======== Selected excerpt ========
So you know what you want to pursue already?
1. Cleanning up the boost interface
2. Adding clipper interface, read this
https://savannah.gnu.org/patch/?func=detailitem&item_id=9000#options

From my memory, the Clipper interface should be about done.
I'm still busy with making it clip polylines (works now) and
interpolating Z
values (got stuck there); but for "ordinary" 2D polygons I think it
just
works as it is.

Philip



--

In that case I suggest you provide patches to integrate Philip work
into geomtry, following the guidelines described in that savanah
thread.
I was planning to do this in Octconf so I will give you quick feedback
if you provide something beginning of next week.


One final comment. I know I pushed the Boost solution because at the
time I thought it had the most robust solution for self-intersecting
polygons, polygons with parallel lines, etc. I now feel a little bad
that we spent all that time and it hasn’t been incorporated into the
package. It is quite cumbersome to get Boost set up to compile with the
version that supports self-intersection correction. I think that more
work could be done to make it a much better solution by making a “Point
concept abstraction” that would allow it to operate on the Octave
variable data in-place without having to copy. For larger datasets, this
could be a huge memory (and potentially performance) improvement over
the other solutions where you have to transform the Octave data into the
format required by the library.
========
:: Exercise tasks ::
1. In the mailing-list discussion about polygon clipping, condense the paragraph beginning "One final comment" into a short bulleted list that keeps its main facts.
2. In the mailing-list discussion about polygon clipping, at what step did Philip get stuck?
3. Proceed with the mailing-list discussion about polygon clipping, starting after its final sentence.
======== Data excerpts ========
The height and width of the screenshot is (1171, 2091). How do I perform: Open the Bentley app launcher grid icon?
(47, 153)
========
======== Data excerpts ========
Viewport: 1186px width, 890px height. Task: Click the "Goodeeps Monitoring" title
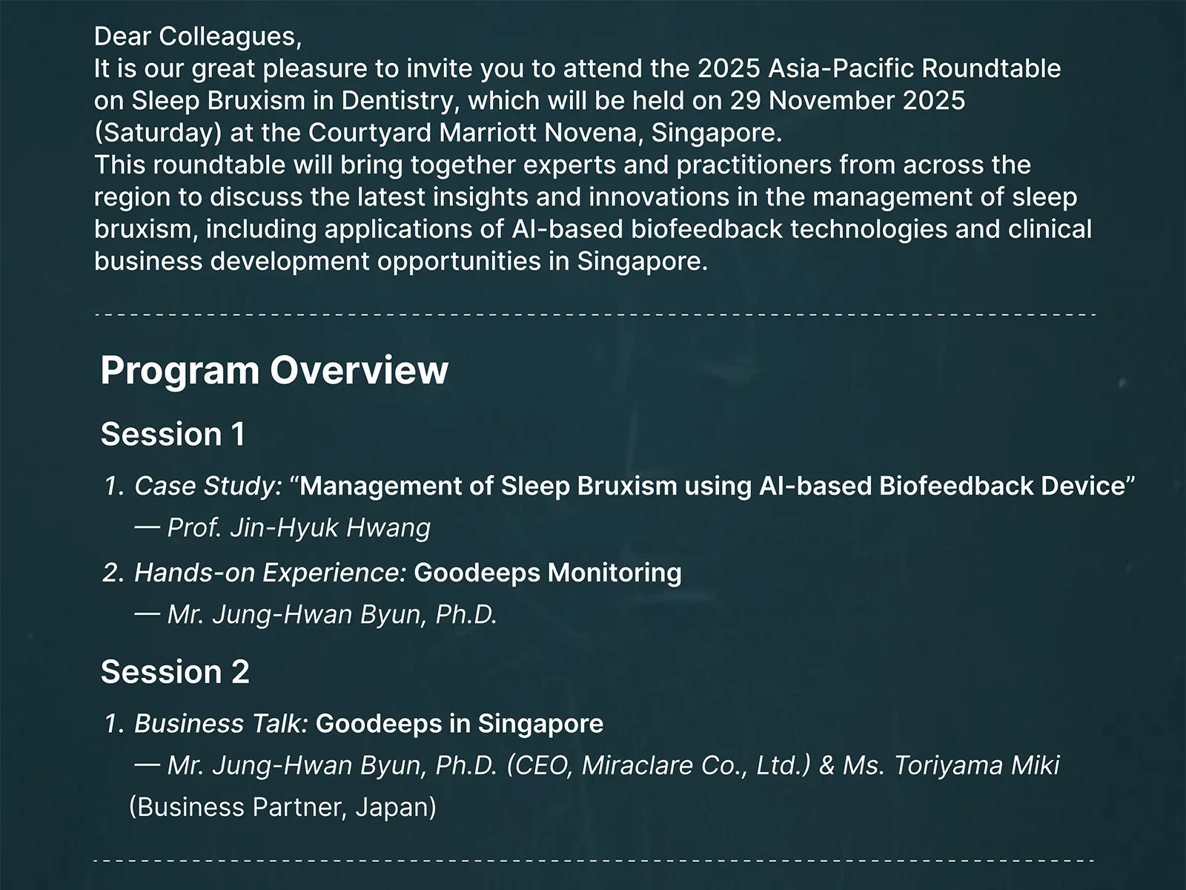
========
:: Answers to each task ::
1.
- The Boost solution was favored because it seemed the most robust for self-intersecting polygons, polygons with parallel lines, and similar cases.
- Despite the time spent on it, it has not been incorporated into the package, which the writer now regrets a little.
- Setting up Boost to compile with the version that supports self-intersection correction is cumbersome.
- A "Point concept abstraction" could let it work on Octave variable data in place, without copying.
- For larger datasets, this could greatly improve memory use, and possibly performance, compared with solutions that must convert Octave data into the library's format.

2. Interpolating Z values.

3.
I have been trying the Boost version by Amr for some time, using Amr's
unofficial geometry-3.0.0 version from github and the mapping package
(also an unofficial version, but I'm the mapping pkg maintainer :-) ).
AFAICS it does work fine, reliably and fast.
Also the poly2fv function is very useful for graphical output.

We (package maintainers JuanPi and me) didn't know that Boost is so
big. Later on Amr mentioned he has weeded it out but AFAICS that info
is nowhere.
FYI Boost (an enormous collection of include files) alone is > 10 %
disk space of an entire mxe-octave windows installer. That wouldn't be
bad in itself, but the fact that it's used for just a few specialized
functions puts that into another perspective.

Where you write "boost with self-intersection correction", I suppose
that's version 1.61 and up, and it would be desirable to be able to
have polybool be based on that version as well, depending on compile
time availability through configure.
So a GSOC project could be bringing the polybool/boost solution
further so that it can be included in OF-geometry.
I would really like that to happen.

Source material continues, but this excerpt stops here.